Challenge — Please copy the records word for word, everything from the line containing "Go to Older reports" down to the final line, with both included.

Records provided —
::::

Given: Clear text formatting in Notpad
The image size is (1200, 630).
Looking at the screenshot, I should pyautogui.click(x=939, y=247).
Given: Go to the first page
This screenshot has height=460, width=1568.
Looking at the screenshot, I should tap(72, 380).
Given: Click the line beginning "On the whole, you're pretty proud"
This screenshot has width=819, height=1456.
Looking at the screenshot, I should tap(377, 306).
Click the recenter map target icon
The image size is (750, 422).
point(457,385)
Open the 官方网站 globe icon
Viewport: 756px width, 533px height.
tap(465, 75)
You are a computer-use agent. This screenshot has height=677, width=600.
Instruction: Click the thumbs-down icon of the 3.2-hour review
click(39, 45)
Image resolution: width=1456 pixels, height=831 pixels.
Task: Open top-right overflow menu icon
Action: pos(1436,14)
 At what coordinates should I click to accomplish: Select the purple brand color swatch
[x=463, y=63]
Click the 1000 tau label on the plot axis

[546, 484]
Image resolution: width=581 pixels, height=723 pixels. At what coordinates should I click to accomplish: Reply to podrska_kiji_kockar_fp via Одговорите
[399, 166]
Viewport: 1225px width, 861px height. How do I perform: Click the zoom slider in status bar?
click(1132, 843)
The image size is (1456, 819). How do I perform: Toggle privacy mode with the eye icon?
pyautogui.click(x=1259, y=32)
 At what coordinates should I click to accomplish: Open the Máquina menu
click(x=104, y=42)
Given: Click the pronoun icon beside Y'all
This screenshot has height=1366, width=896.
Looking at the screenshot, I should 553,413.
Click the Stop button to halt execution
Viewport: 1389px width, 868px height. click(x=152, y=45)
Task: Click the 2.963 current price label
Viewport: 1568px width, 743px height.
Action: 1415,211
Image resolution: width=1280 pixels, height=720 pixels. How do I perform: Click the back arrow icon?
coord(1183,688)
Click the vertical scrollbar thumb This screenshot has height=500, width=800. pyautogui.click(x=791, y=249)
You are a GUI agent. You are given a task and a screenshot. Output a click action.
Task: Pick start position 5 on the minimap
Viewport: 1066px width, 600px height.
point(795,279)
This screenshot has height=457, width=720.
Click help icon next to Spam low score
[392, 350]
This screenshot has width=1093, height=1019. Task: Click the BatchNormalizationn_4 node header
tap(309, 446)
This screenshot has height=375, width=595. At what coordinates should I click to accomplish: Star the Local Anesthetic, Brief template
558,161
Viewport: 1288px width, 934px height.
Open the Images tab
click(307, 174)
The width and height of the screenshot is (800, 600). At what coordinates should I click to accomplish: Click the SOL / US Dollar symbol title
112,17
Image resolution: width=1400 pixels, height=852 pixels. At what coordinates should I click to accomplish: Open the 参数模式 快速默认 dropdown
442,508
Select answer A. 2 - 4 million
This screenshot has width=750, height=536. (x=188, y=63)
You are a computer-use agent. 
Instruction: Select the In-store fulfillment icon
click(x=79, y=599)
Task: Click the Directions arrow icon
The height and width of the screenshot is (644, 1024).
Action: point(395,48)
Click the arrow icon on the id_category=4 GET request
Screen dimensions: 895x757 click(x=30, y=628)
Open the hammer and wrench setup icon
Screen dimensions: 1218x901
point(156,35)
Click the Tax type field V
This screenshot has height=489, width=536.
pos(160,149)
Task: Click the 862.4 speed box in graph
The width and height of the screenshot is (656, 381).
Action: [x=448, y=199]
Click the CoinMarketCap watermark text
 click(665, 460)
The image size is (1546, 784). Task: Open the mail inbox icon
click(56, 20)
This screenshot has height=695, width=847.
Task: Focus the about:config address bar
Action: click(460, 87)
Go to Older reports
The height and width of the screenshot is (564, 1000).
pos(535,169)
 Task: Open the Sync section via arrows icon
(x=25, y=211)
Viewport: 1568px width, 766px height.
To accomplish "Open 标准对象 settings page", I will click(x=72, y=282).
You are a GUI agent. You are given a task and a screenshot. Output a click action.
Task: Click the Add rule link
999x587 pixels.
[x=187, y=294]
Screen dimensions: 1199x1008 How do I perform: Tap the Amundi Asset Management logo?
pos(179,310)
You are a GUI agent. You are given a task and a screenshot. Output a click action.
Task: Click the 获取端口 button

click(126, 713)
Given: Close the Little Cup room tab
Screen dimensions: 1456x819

::::

Response to this task —
Go to Older reports
The height and width of the screenshot is (564, 1000).
pos(535,169)
 Task: Open the Sync section via arrows icon
(x=25, y=211)
Viewport: 1568px width, 766px height.
To accomplish "Open 标准对象 settings page", I will click(x=72, y=282).
You are a GUI agent. You are given a task and a screenshot. Output a click action.
Task: Click the Add rule link
999x587 pixels.
[x=187, y=294]
Screen dimensions: 1199x1008 How do I perform: Tap the Amundi Asset Management logo?
pos(179,310)
You are a GUI agent. You are given a task and a screenshot. Output a click action.
Task: Click the 获取端口 button

click(126, 713)
Given: Close the Little Cup room tab
Screen dimensions: 1456x819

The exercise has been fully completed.